## Written request
Write the next part of the news story below about the rainy weekend at the Cold Lake air show, picking up after its final sentence.

## Text section
The storm brought a recordbrea­king rainfall to Cold Lake for the month of July — about 65-70 millimetre­s hit the ground.

The weather cleared up overnight, and volunteers had to be up at 5 a.m. Saturday to set up tents again before the air show gates opened at 9 a.m.

“The rain really created a swamp out here,” said Maj. Kael Rennie.

Logistics volunteers had to scramble to lay down more than 300 pallet floorboard­s to create walkways that would keep people from getting muddy.

“Thankfully, we had those built,” said Rennie. “We weathered the storm.”

Before the storm hit Friday, two F-18 pilots did a flypast at the Full Throttle Street Festival in downtown Cold Lake where Big Sugar took to the stage in pouring rain.

The weather cleared up Saturday and the air show went off without a hitch, but it rained again Sunday morning and a low cloud ceiling meant the Sky Hawks, the Canadian Forces Parachute Team, didn’t have the height to do its jump.

## Dataset rows
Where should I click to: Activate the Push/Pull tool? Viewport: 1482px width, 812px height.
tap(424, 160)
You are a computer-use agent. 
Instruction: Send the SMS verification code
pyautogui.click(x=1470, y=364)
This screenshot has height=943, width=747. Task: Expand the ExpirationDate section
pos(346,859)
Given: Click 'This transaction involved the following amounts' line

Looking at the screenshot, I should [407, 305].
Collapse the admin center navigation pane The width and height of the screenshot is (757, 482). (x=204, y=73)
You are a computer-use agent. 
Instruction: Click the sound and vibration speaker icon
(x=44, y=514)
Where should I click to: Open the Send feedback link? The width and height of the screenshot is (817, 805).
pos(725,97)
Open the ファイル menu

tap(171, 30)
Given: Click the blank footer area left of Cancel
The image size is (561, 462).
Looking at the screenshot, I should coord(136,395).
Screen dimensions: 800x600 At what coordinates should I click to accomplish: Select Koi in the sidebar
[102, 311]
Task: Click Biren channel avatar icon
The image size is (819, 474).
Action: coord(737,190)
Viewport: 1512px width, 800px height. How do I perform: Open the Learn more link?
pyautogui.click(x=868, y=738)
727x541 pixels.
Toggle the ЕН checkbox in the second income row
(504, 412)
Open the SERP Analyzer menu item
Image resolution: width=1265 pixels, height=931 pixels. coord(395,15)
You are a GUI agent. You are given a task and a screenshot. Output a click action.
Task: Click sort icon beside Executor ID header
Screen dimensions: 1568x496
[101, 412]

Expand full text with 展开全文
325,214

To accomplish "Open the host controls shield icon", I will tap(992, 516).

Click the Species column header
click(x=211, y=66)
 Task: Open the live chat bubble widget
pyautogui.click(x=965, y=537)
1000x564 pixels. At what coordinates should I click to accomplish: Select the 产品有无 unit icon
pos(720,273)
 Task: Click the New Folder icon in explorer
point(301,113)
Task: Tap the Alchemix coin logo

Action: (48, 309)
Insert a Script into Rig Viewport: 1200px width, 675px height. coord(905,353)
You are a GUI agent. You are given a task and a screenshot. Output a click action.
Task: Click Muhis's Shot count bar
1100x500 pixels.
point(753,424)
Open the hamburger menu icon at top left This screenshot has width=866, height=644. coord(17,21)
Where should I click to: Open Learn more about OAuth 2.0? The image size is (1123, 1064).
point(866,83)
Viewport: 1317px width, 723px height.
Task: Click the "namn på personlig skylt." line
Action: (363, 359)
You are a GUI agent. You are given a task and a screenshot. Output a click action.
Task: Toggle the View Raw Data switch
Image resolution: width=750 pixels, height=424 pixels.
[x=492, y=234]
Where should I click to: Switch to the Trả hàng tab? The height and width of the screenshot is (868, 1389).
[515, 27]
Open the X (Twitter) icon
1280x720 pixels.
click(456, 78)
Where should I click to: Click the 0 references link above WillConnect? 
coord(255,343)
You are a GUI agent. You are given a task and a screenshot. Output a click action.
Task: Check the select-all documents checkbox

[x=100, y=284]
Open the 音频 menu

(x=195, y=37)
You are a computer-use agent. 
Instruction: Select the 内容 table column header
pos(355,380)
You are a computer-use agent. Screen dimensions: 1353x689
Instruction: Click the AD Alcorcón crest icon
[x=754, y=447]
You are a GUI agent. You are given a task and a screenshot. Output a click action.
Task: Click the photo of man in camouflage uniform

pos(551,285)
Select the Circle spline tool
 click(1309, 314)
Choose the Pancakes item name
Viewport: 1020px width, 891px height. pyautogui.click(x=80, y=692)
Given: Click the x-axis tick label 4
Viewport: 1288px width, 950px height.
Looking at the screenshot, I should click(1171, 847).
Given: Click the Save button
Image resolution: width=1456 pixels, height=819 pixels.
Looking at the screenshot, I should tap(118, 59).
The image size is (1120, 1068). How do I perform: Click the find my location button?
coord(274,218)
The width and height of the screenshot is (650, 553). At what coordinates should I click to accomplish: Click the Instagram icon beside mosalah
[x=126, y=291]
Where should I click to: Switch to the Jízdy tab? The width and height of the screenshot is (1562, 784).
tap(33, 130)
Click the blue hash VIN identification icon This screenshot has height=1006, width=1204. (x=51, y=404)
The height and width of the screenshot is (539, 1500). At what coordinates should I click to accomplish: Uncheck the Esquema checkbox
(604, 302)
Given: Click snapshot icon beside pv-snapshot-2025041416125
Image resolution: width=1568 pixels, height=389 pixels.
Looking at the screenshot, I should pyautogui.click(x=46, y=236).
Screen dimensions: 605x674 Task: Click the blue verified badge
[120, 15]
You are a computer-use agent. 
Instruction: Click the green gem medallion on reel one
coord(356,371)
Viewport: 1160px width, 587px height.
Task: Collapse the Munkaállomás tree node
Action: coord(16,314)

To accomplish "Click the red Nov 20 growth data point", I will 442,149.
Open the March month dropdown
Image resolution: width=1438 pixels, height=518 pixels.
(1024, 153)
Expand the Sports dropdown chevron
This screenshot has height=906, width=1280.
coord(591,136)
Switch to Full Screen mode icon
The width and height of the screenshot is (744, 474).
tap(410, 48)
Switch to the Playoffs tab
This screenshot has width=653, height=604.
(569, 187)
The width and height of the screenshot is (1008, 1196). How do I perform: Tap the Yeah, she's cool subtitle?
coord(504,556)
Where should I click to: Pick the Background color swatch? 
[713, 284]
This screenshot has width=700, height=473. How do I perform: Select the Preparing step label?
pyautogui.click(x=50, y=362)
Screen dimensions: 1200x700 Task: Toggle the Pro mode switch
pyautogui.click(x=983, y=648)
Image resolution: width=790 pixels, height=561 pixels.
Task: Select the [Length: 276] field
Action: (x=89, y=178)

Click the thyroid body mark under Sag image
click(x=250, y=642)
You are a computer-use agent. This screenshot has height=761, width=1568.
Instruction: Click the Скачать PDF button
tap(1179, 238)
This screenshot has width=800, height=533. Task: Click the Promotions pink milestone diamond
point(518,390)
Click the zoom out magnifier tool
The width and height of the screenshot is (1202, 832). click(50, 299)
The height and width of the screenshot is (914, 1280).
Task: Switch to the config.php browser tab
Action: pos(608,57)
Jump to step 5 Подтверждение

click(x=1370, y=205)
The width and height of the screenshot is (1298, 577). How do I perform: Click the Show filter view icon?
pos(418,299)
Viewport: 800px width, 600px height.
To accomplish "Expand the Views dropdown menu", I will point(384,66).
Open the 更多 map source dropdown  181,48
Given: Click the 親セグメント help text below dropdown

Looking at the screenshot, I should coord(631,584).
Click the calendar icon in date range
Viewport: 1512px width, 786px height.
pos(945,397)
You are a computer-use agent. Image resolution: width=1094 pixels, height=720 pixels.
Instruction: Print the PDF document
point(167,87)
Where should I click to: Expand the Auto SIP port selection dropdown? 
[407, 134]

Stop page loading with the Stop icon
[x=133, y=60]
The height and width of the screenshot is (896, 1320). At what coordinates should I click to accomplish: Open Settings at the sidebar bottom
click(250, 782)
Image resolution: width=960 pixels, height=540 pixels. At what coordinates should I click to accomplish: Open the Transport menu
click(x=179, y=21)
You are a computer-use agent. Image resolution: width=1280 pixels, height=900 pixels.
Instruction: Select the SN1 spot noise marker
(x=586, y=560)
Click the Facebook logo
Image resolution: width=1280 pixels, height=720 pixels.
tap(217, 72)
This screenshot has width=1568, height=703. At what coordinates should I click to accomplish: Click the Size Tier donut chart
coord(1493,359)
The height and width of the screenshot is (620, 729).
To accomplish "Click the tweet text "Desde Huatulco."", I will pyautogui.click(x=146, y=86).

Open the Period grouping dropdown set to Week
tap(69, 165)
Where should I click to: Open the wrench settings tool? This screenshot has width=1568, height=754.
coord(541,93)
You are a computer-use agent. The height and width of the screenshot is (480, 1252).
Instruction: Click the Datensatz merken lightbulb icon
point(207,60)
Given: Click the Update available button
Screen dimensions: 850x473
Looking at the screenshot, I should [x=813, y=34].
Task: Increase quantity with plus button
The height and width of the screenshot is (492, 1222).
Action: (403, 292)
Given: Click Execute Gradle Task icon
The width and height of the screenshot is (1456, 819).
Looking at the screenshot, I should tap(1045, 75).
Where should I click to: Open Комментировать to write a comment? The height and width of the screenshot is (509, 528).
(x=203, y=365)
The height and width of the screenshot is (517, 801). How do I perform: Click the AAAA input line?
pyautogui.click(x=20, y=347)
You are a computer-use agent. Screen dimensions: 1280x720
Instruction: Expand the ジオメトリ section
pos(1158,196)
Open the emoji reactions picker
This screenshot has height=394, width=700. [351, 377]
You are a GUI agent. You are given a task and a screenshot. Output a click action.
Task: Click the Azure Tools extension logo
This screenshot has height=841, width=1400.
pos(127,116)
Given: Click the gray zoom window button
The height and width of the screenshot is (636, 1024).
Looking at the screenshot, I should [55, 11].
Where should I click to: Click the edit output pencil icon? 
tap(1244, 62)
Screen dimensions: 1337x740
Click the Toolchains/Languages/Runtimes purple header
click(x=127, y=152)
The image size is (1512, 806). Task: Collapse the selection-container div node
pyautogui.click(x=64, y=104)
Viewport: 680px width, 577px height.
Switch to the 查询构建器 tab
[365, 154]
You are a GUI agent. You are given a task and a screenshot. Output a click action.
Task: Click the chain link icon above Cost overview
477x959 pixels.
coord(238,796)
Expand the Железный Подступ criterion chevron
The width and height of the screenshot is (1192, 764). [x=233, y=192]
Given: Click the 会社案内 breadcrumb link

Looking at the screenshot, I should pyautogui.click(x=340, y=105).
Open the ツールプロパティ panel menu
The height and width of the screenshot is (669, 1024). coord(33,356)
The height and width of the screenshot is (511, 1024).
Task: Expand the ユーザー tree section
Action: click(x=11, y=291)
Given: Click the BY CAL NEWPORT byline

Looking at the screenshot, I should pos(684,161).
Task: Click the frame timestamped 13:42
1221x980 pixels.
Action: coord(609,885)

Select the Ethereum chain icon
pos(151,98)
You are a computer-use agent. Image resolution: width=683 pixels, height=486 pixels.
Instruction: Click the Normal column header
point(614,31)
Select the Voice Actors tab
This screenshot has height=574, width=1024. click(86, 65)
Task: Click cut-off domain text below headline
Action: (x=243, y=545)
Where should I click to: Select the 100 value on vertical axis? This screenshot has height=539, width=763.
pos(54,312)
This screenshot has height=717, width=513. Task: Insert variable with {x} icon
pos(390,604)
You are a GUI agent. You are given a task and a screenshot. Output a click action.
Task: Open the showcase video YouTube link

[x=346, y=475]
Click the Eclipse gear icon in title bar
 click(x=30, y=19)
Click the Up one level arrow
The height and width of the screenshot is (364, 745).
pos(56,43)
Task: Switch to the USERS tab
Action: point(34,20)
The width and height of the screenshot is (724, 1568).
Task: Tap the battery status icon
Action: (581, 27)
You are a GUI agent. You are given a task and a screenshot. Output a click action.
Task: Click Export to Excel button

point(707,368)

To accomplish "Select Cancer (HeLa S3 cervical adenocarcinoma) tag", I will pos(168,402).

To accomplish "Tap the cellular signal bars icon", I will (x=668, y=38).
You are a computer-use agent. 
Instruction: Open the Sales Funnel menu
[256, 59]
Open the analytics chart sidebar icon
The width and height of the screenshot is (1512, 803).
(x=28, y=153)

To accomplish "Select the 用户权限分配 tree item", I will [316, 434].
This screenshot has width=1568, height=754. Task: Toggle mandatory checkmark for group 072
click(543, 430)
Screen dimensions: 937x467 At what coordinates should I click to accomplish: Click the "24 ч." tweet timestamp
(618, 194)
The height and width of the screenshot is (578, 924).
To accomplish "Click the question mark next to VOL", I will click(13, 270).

## Response to the exercise
“The Sky Hawks hate having to go out the airplane the normal way like the rest of us would exit a plane, by not jumping,” the air show announcer told the crowd.

And indeed the weather held out so the rest of the show could go on without a hitch. Planes that took to the sky Sunday afternoon included a North American Aerospace Defence Command-themed flypast, which included the CF-18, the CF16 Falcon and the F-15 Eagle, as the air show was marking 60 years of NORAD.

About 20,000 people are estimated to have attended the show.